Two chances for rain this week after hot, dry 4th of July weekend

After a hot and dry Fourth of July weekend, rain is needed even more in the days ahead. Well, I may just have some good news in that department as we have TWO chances for rain this week.

Before you start jumping for joy, just understand that this is far from a sure thing and won’t be any sort of a drought buster, but at least there is some hope on the horizon.

The two storms will be rolling in from the west, the first of which is likely to move through Tuesday as it pushes in from around Yellowstone Monday afternoon. This one is likely to bring at least a little rainfall to everyone. But just like any other summertime system, some areas could get deluged, while others get next to nothing. That is just the reality of summer time rains. Why?

Well, the atmosphere has a lot of heat and instability in the summer. When combined with copious amounts of moisture at many levels of the atmosphere, it can lead to very heavy rain inside thunderstorms. But, these thunderstorms can only get so big and often times these heavy downpours only accompany a few square miles at a time. 
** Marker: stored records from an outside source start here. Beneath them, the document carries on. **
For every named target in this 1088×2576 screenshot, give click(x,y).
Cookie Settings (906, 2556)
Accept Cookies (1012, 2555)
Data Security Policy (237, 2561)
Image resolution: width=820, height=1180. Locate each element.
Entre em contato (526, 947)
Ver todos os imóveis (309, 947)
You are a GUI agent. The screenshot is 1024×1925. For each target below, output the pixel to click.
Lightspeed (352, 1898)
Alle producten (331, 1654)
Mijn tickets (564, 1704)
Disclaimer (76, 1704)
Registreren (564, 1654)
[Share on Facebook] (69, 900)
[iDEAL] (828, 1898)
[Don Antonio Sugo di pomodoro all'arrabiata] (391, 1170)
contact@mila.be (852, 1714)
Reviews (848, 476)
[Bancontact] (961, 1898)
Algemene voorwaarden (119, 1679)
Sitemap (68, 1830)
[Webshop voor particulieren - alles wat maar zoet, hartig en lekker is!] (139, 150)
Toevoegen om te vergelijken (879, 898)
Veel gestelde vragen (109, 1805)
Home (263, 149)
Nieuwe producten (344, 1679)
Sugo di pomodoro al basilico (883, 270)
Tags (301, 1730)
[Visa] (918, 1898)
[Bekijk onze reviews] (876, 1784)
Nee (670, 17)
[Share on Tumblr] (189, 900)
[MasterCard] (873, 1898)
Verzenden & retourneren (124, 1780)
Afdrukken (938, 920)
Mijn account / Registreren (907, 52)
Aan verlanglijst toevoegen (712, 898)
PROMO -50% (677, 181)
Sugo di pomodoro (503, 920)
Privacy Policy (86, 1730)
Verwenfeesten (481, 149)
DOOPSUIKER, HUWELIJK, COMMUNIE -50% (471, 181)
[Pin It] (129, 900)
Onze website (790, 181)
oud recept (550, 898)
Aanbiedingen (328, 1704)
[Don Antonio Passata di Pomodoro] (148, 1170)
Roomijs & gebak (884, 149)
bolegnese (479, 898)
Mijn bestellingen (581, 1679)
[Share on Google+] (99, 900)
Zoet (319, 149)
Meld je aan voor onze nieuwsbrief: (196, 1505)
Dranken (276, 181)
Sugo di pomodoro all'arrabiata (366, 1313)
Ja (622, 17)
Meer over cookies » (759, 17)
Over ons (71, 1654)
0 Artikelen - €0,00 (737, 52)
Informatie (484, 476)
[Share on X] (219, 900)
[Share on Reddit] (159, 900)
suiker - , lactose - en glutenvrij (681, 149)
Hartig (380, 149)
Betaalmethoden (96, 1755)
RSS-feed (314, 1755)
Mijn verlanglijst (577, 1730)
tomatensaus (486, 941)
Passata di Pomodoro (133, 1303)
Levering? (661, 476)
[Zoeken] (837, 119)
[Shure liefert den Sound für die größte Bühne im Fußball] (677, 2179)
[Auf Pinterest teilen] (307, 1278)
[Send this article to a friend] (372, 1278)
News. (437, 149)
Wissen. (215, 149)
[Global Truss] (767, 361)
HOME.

Now you can get dozens of thunderstorms to form and cluster together at the same time, but even then, neighbors just blocks away can have substantially different rainfall totals when these storms go by. Because of this, the atmosphere just isn’t conducive for widespread, long lasting, slow and methodical rains like we can get in the spring and fall. This is essentially where the term "when it rains, it pours" comes from. Because in the summer, the atmosphere is so hot that it will either pour or it just won’t rain at all.

So, back to our set up this week. Tuesday’s storm goes by, and then we have another possible storm that could arrive Friday. But there is a lot more uncertainty where this one ends up. 

First off, it’s a cut off low, meaning that it is cut off from the steering current in the atmosphere. So it has to get "picked up" by the jet stream and then move over Minnesota for us to get wet. Forecasting these is tricky because depending on when and how the jet stream "picks up" this storm will have large impacts on where it goes. 

Second, we have a wild card in play. Just like a card game, the atmosphere can have wild cards that sort of "bend the rules" and throws the whole system out of control. Well, for the atmosphere, those wild cards are often tropical systems. When these make landfall anywhere in the U.S. they have direct impacts on what happens will all of the other storms across the country. They either slow down, change direction, or sometimes dissipate altogether. Unfortunately, there’s no way to know for sure how these tropical systems will affect the rest of the weather around it. This makes forecasting even more challenging.

So the take away: all of us have a really good chance to get at least a little rainfall on Tuesday, but locally heavy totals are possible, especially where thunderstorms can develop. Then, Friday’s rainfall is a coin toss at this point. We could certainly end up with some beneficial rains, but then again, many of us may not get anything at all. However, we’ll know more as the day gets closer and when Elsa makes landfall along the Gulf Coast.